SPRINGFIELD - The Illinois Board of Admissions to the Bar is looking for input on a proposal to adopt the Uniform Bar Examination — a multi-state bar exam by the National Conference of Bar Examiners, which is becoming the standard of bar exams across the country.
Twenty-five states and Washington, D.C., already use the exam. It’s a two-day test consisting of the 200-question multistate bar examination, six essay questions on general principles of law and two hypothetical legal assignments. The UBE score is accepted by any UBE jurisdiction.
It looks like other states will continue to adopt the UBE in the future, Regina Peterson, the board’s director of administration, told the Record.
After a unanimous vote, the board recommended adopting the exam because the state has been using each of the components as part of its state-specific exam for the last 19 years. Additionally, the exam saves law graduates time and money by making their exam scores portable.
The Illinois Supreme Court has final say on whether the state adopts the UBE. After a preliminary consideration of the board’s proposal, the next step involves gathering public input on the idea.
The hearings, which will conclude Nov. 18 in Chicago, offer information about the UBE and answer any questions. Individuals, organizations and entities who want to voice an opinion about adopting the exam will have a chance to do so, as well. Anyone who wants to submit testimony in person or in writing at one of the hearings must contact the board at least five days ahead of time by emailing or calling Peterson at RKPeterson@ILBarAdmissions.org, 217-522-6445. Oral testimony will be held to a three-minute time limit.
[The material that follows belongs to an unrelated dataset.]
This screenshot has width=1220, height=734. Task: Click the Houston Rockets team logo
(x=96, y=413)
Public comment closes Dec. 5. Peterson said the board plans to submit a final recommendation to the Illinois Supreme Court early next year. It’s not clear how soon after that the court will make its final decision.
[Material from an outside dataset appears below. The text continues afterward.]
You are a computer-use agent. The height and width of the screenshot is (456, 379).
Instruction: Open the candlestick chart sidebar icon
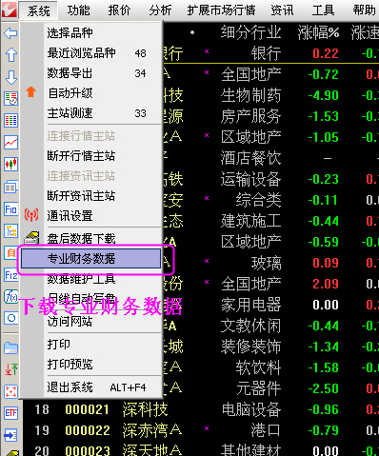[11, 165]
“From the time it's adopted, we could be ready,” Peterson said. One contributing factor includes whether the exam would include a state-specific component, which would have to be developed. That call hasn’t yet been made. “At the earliest, we could be ready to convert within a year of the time of adoption,” she said.
With the board’s unanimous support of the proposal, Peterson doesn’t expect many will oppose the idea. At least, she can’t guess why they would. In other states where adopting the UBE has been discussed, opposition primarily hinged on the pre-existing differences between the state’s current exam and the unified one, she said. But because Illinois’ state exam already is so similar to the UBE, that issue hasn’t come up.
“It's virtually identical,” she said. “So that argument doesn't exist in Illinois.”